#### [Instructions]
A: According to the cattle market report, at what price was Choice boxed beef trading last Thursday at midday?
B: Extend the cattle market report with a few more paragraphs, picking up after its final sentence.
== Selected passage
Video auction sees strong demand and good prices
Fed cattle trade was slow to get started last week as traders positioned themselves ahead of the Cattle on Feed Report. Early week trade in the Corn Belt was light in a range of $145-148 dressed basis while a few early trades in Kansas were reported at $91 live. The full range of trade was expected to wait until Friday, but analysts were calling the week’s action $1 lower than the prior week despite steady contract trade for much of the week.
Low numbers of cattle traded hands the prior week and showlists in most areas, particularly in the southern Plains, were larger last week as a result. However, formula numbers were down from the previous week and overall market-ready cattle numbers were well below year-earlier numbers. The tight supply of market-ready cattle has trended below year-ago levels which has helped to maintain prices at good levels year-to-date, although placement levels have been on the increase and analysts were expecting an increase for May placements when cattle on feed numbers were reported last Friday. Analysts’ expectations for placement numbers last month ranged from 15.2 percent above May 2009 to 37.1 percent higher, while marketings were expected to be mostly lower to flat with year-ago levels. Overall on feed numbers are expected to be even to perhaps slightly higher than year-earlier numbers, an indication that supplies will remain in check for the foreseeable future.
The boxed beef markets last week were trading unevenly steady with reports of a pickup in volume at midweek, according to Vetterkind Cattle Brokerage analyst Troy Vetterkind. He said the market was seeing better demand ahead of the upcoming Father’s Day and Fourth of July holidays with good buying interest reported in the rib and loin primals. Last Thursday at midday, Choice was trading down 26 cents at $153.51 and Select was off 10 cents at $146.30. Harvest for the week was expected to hit 665,000 head.
Analysts were predicting that boxed beef prices could be nearing a support level in the next few weeks, with the summer low predicted for later July. According to Vetterkind, demand for ground beef among consumers was helping to support the fed cattle markets, bolstering prices for end meats which will fit into grinding formulas.
"Coarse ground beef and boneless processing beef markets traded at higher money with increased demand and sales volumes yesterday as wholesale/retail buyers get product in line for the upcoming (Fourth) of July celebration," he said, noting that the holiday generally sees good movement of ground product.
====
== Provided material
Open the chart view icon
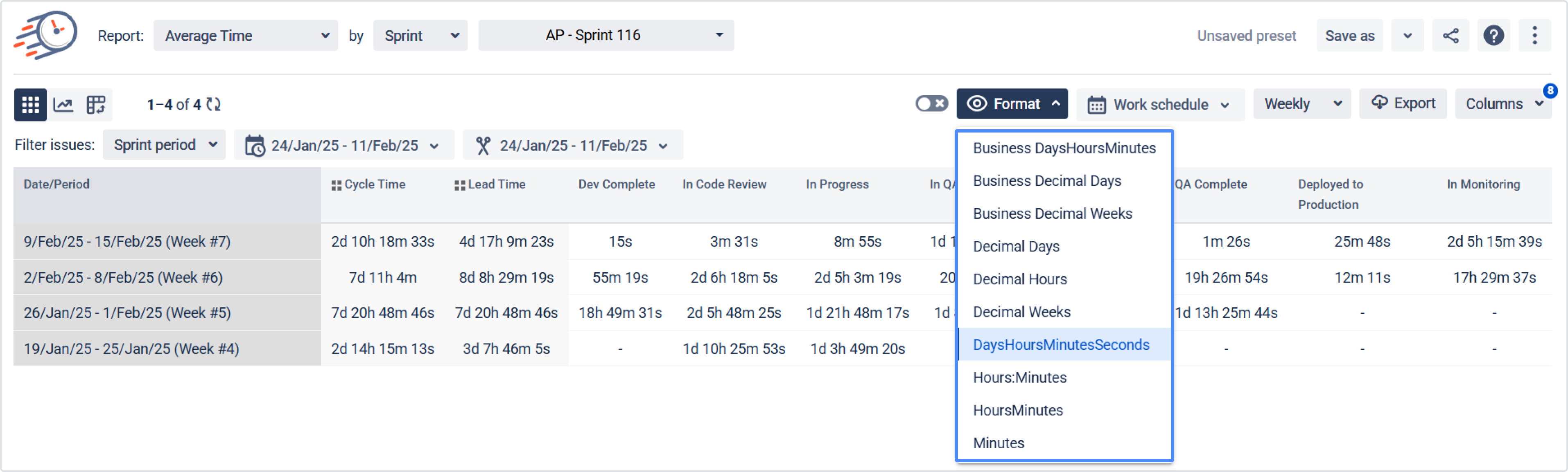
====
#### [Expected outputs]
A: $153.51, down 26 cents.

B:
"It sounds like hamburger processors could be a little short bought on grinding materials again. It was suggested as of late that imported grinding material from Australia/New Zealand has fallen short of expectations, and domestic grinders may have to rely heavily on U.S. product to satisfy upcoming needs," Vetterkind said. "This could be a little supportive to the overall cash beef trade for a week or two before we resume the down trend into late July/August time frames."
He called the market direction for beef cuts mostly sideways for the week ahead until holiday needs are met.
Also lending support to the market last week was an uptick in the export volume, which had been tapering off for the previous couple of weeks, adding a little drag to price levels. Last week’s reported export sales rose 61 percent from the previous week’s levels, although Vetterkind noted that sales remained 13 percent below the four-week average.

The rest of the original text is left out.